4137 series is an FS75, 80, 85 I believe.
 
This ignition module looks different from almost all the other modules Stihl uses. It looks almost like a module from a Poulan Wood Shark or one of the newer Homelite plastic saws, the module sits above the flywheel instead of the traditional spot to the rear and below the flywheel. I don't think the Chinese have cloned this module either, maybe it's too low volume..
 
What you need to do is go to your Stihl dealer is plunk down your $65 and tell them to order you a brand new CDI unit for your MS270. Done. Life can be very good. I called my local Stihl dealer and they told me that a CDI would be at least $200. Then they said your saw is nearly new so bring it in they would make sure it was fixed right. They went on to tell me that I could not be qualified to determine what the problem was so bring it in.
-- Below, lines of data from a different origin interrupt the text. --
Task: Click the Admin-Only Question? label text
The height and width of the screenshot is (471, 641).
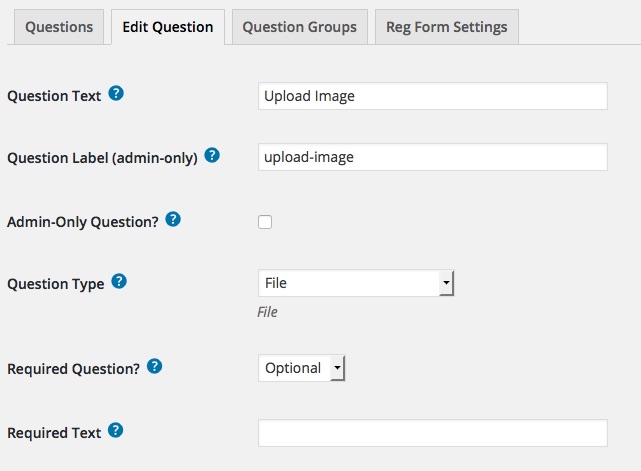Action: pyautogui.click(x=83, y=222)
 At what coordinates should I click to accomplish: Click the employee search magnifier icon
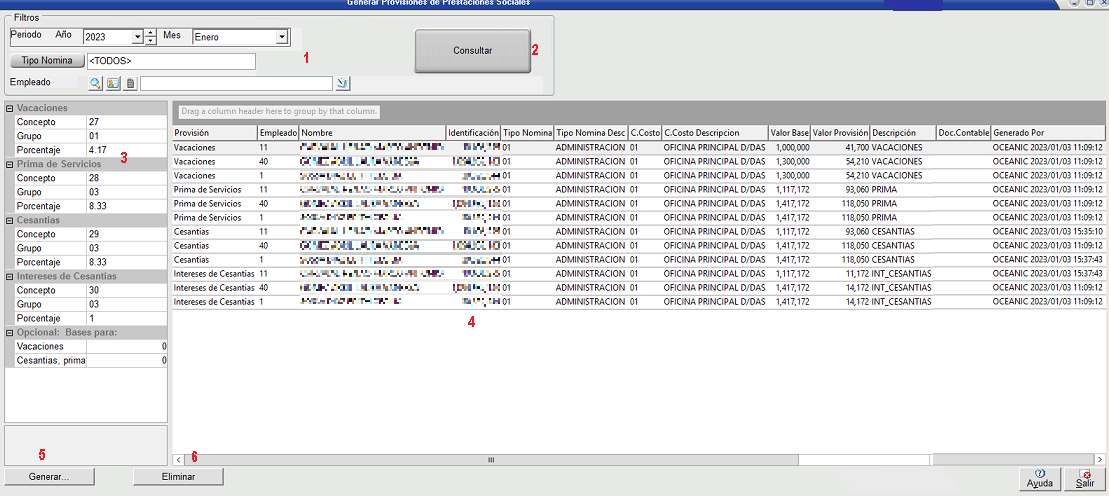96,83
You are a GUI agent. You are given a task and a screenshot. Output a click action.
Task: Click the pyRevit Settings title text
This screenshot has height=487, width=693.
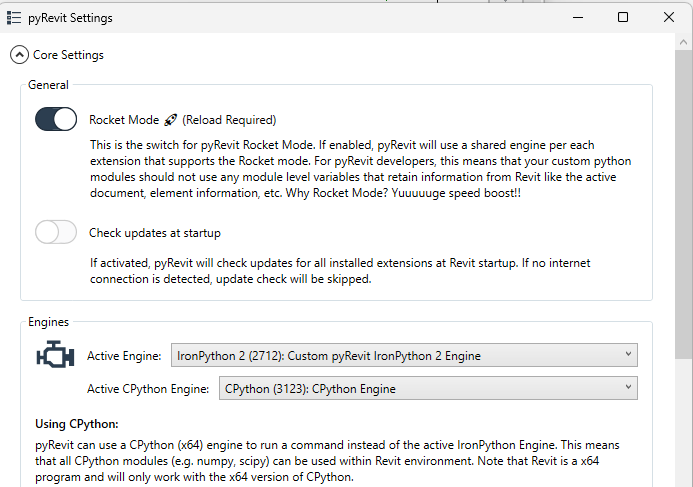(x=70, y=18)
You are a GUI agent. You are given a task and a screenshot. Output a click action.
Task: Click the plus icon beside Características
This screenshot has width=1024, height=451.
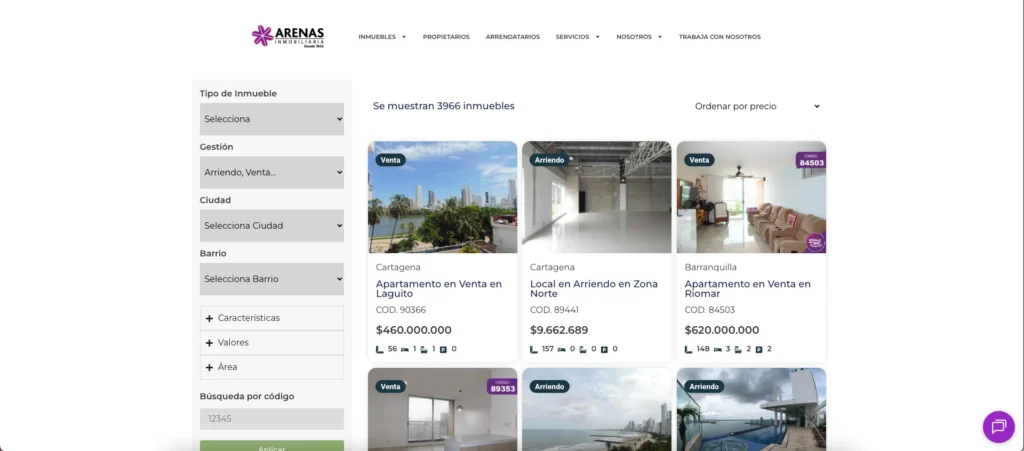click(x=210, y=318)
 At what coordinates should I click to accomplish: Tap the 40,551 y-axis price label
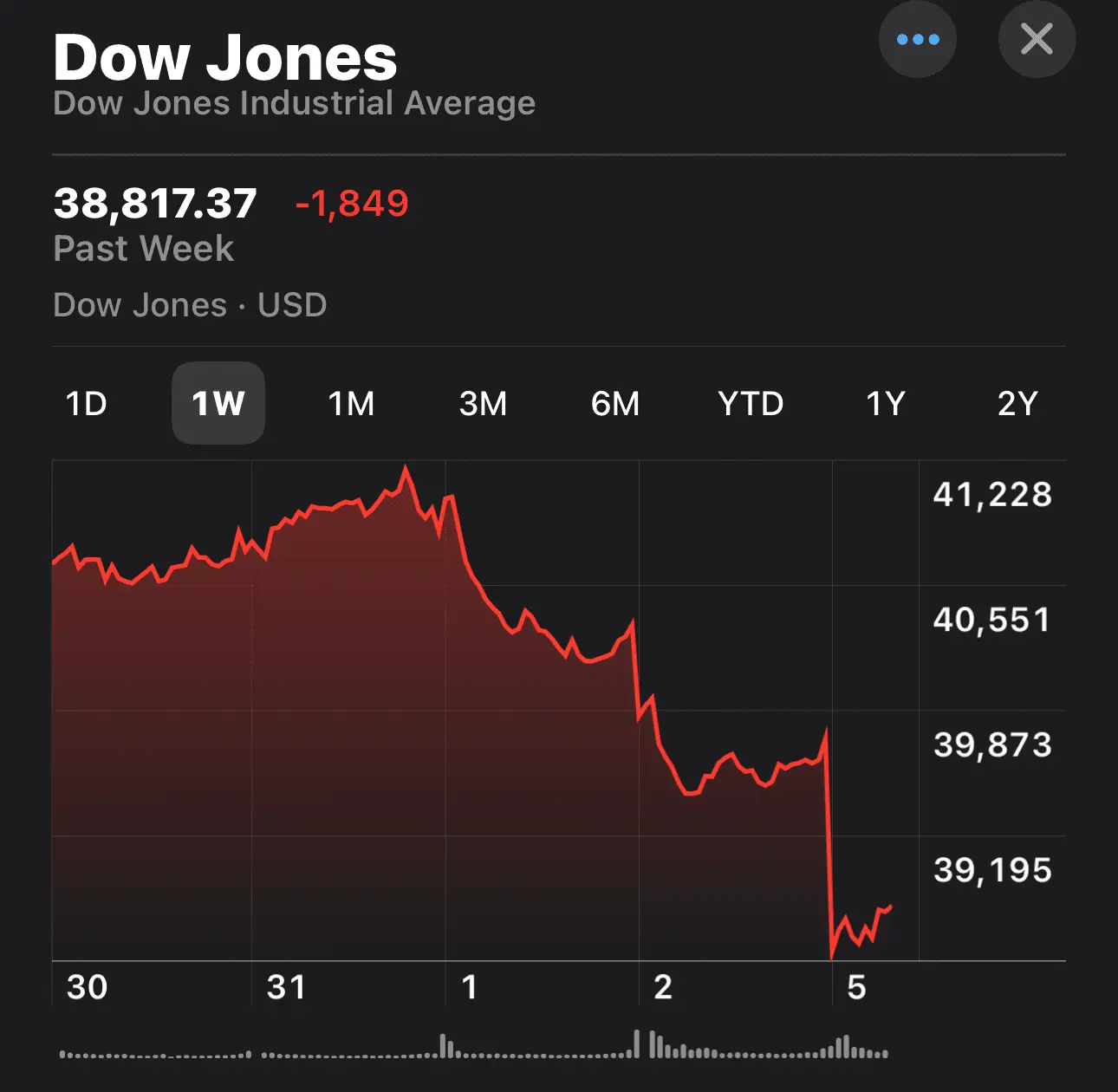pyautogui.click(x=992, y=620)
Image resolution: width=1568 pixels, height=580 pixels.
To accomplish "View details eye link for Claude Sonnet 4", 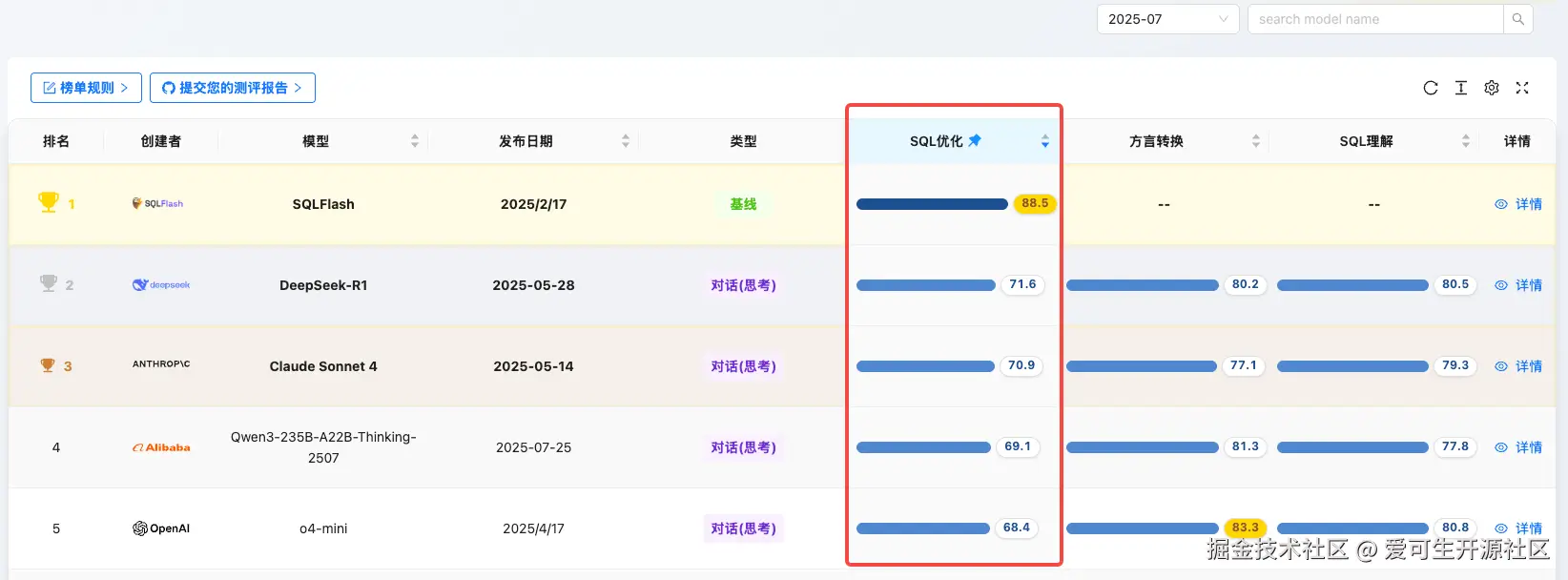I will (x=1518, y=366).
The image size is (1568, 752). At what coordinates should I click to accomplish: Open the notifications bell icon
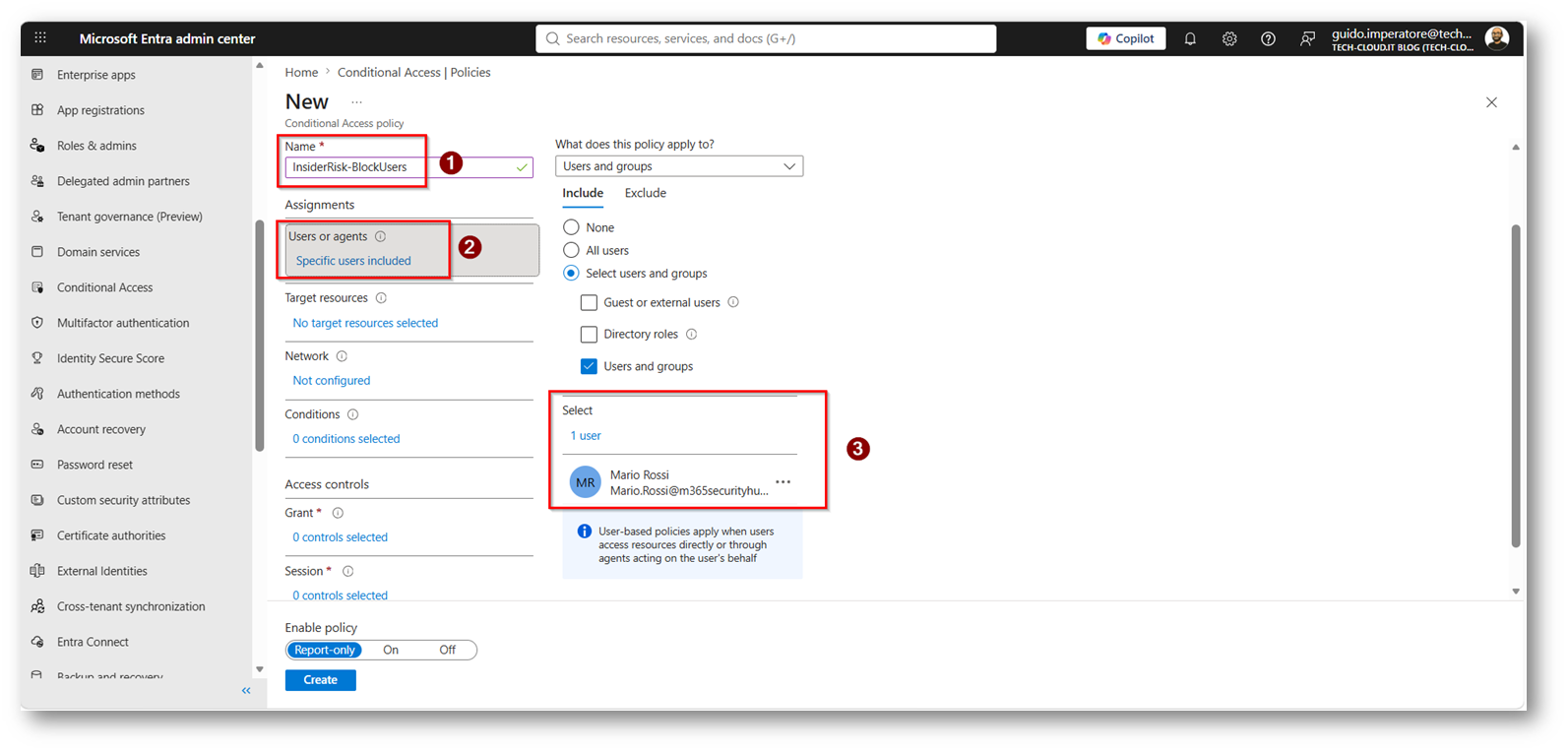pyautogui.click(x=1190, y=38)
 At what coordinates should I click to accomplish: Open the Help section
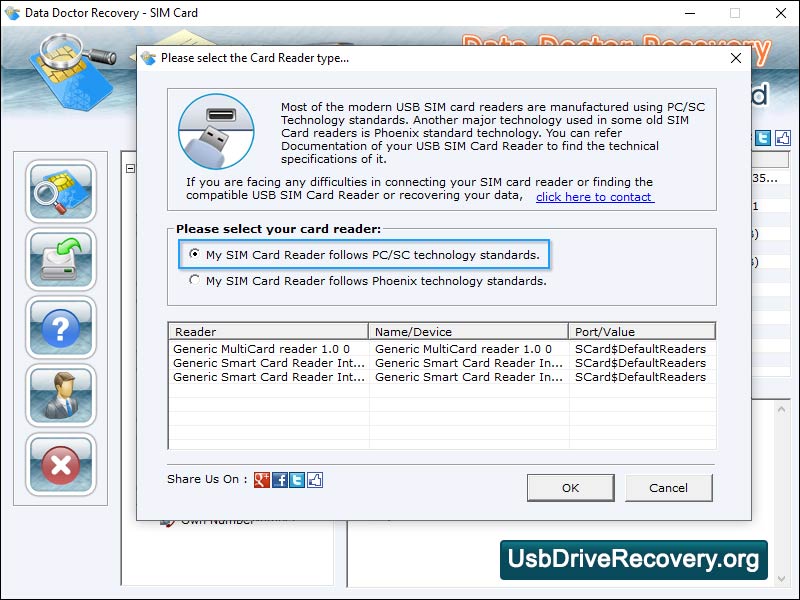(x=60, y=328)
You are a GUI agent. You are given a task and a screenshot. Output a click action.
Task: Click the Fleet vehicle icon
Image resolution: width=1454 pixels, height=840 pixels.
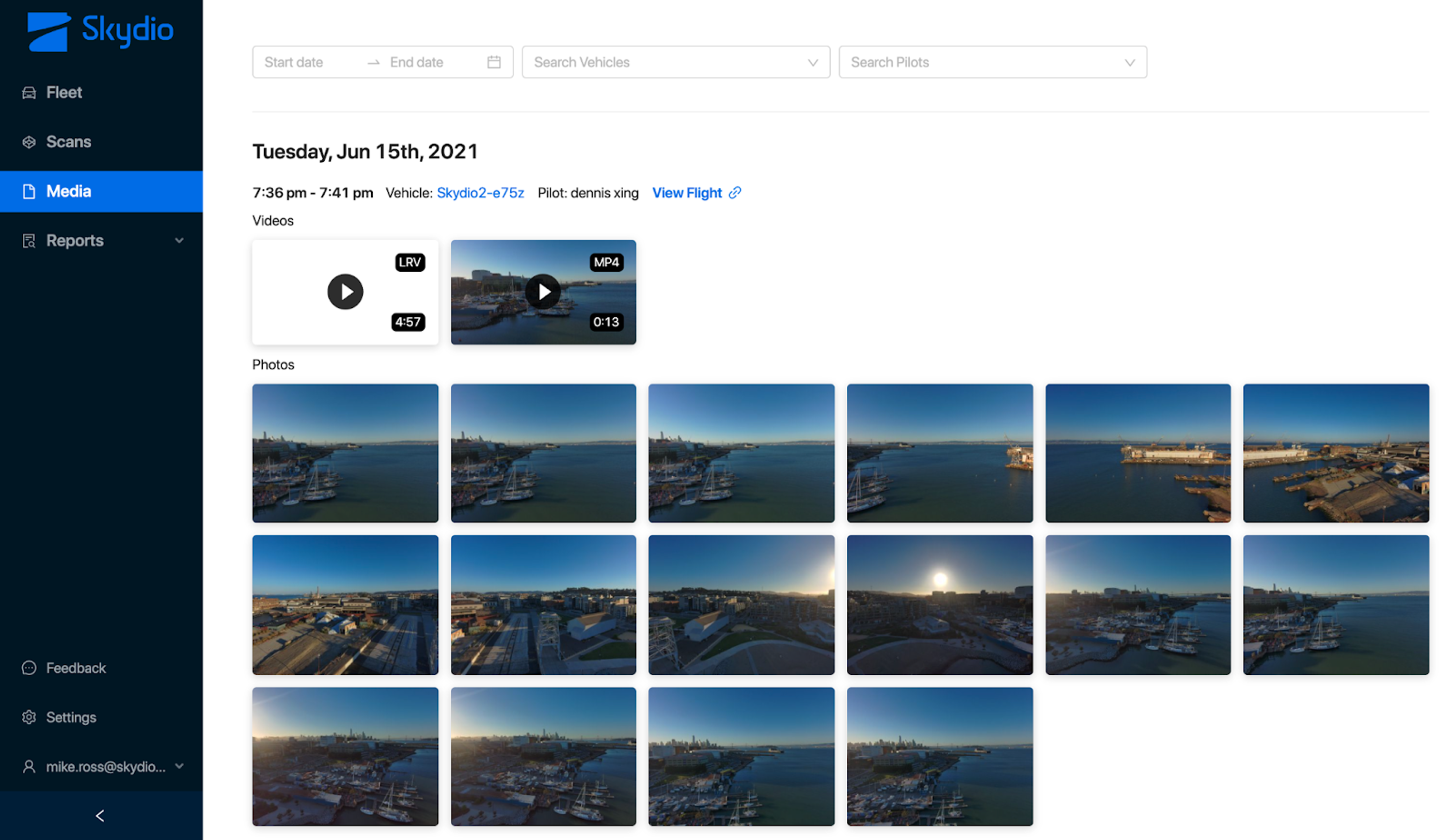pyautogui.click(x=29, y=93)
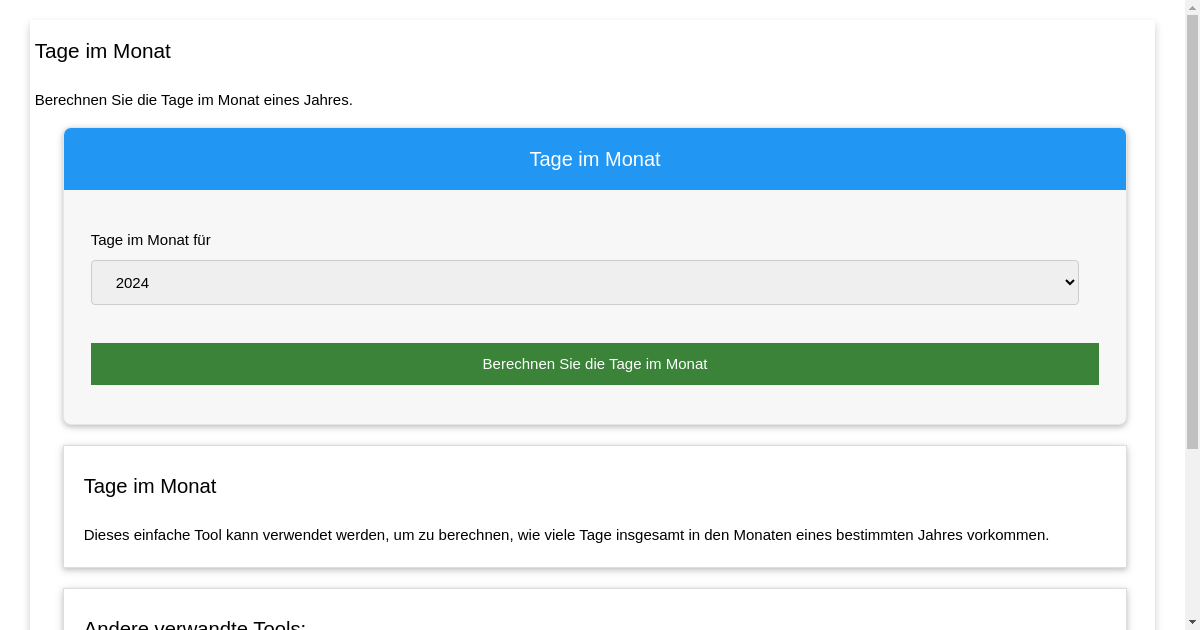Click the scrollbar down arrow
Screen dimensions: 1200x630
click(1192, 623)
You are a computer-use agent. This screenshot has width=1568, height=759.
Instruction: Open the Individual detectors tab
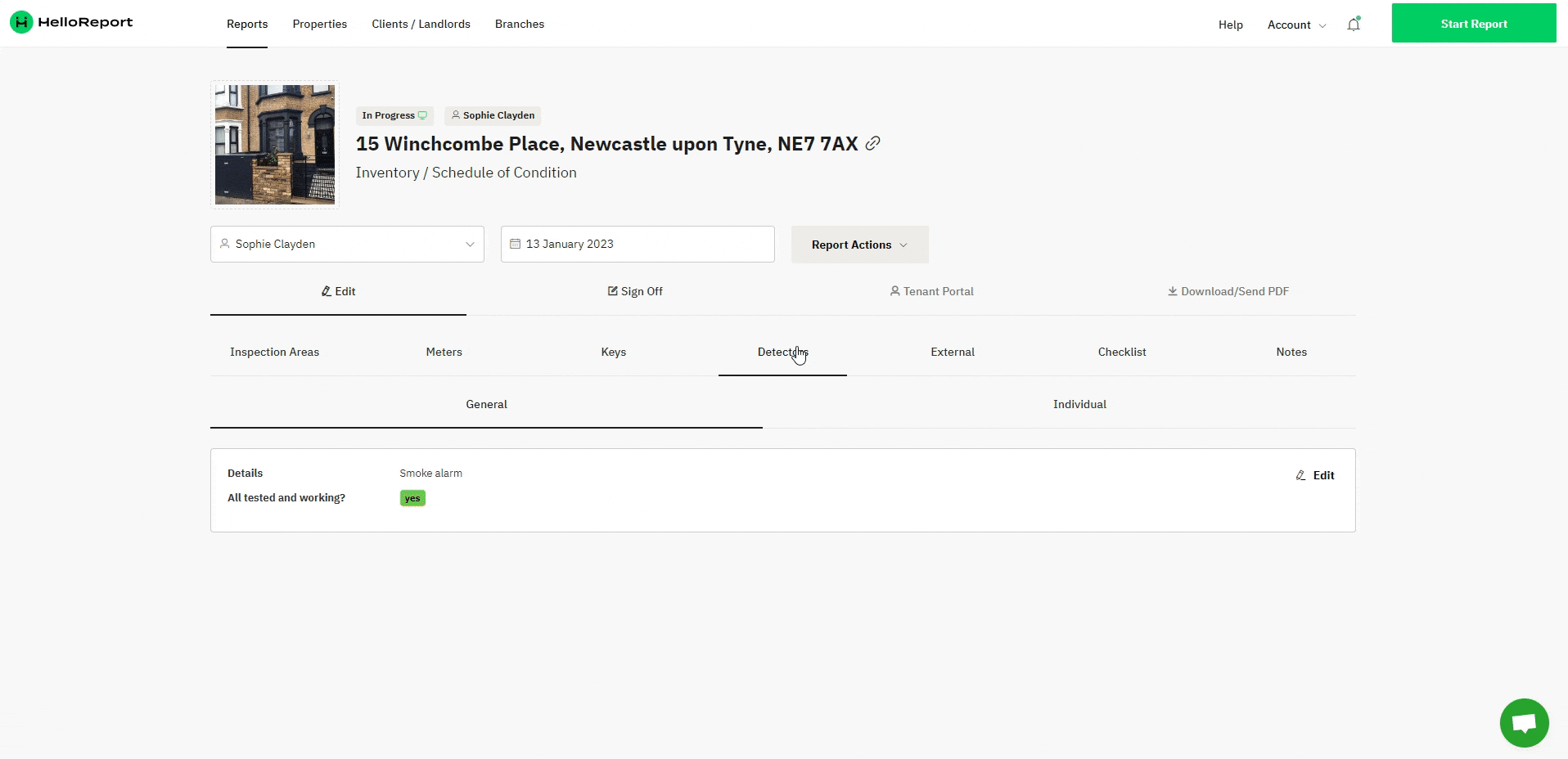1079,404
They said that a diagnosis would be $100. Very disappointed I went through at least 10 CDI units that I had laying around and finally decided no more wasting my time. When visiting my mother and son 150 miles away out of season desert community went into a Stihl dealer. I walked into the dealer and told them what I wanted and they said with tax $65 come back next week. I installed and pulled on the starter rope. Suddenly I heard this noise coming from the saw and finally determined the saw was running. So that is what it is supposed to sound like. Do not waste your time get the right unit put it in and then go cut some wood. Thanks
 
What you need to do is go to your Stihl dealer is plunk down your $65 and tell them to order you a brand new CDI unit for your MS270. Done. Life can be very good. I called my local Stihl dealer and they told me that a CDI would be at least $200. Then they said your saw is nearly new so bring it in they would make sure it was fixed right. They went on to tell me that I could not be qualified to determine what the problem was so bring it in. They said that a diagnosis would be $100. Very disappointed I went through at least 10 CDI units that I had laying around and finally decided no more wasting my time. When visiting my mother and son 150 miles away out of season desert community went into a Stihl dealer. I walked into the dealer and told them what I wanted and they said with tax $65 come back next week. I installed and pulled on the starter rope. Suddenly I heard this noise coming from the saw and finally determined the saw was running. So that is what it is supposed to sound like. Do not waste your time get the right unit put it in and then go cut some wood. Thanks
The problem is it's not my saw, I'm working on it for someone else and there's a few other parts it also needs. I have an MS280 but mine's working fine. I just don't imagine the owner of the saw is wanting to plunk down enough money to fix all that's wrong with the saw and I was looking for a cheap way out for him. Maybe that's not possible. I'll see him tomorrow and see what he thinks.
 
I'm working on a Stihl MS270 which doesn't have a spark. I went through all the usual troubleshooting things to make sure it was the module and it appears to be. Looked up the module on ebay (trying to fix as cheap as possible) but there were none available with pt. no. 1133 400 1350, found lots of modules pt. no. 4137 400 1350 and they look like mine so wondering if I can get this to work. It's for a Stihl trimmer. I can find an exact replacement but it costs about what the saw is worth..
I tried this before on a Poulan ignition and found that the trimmer was reverse rotation from the saw so it wouldn't work. I don't know about the Stihl though..
Hi sir what did you end up doing ???
 
The magnetic poles of the flywheel need to be in the correct sequence
and same number as the flywheel that the donor ignition came from.
IF those are a match, you should have a fair chance of it running.

Next question would be if there are any noteworthy differences in spark advance curves.
Also, we ask if the donor ignition is rev limited to a speed that causes problems with the repaired unit.

A leaf blower ignition may be limited to around 8000~9000 rpm
So that could be a problem for a modern saw.

Of course the laminations or iron core needs to match the radius of the flywheel
If you didn't swap the coil onto the original core.
We can't get a proper/reasonable air gap if things aren't pretty close to the same curve.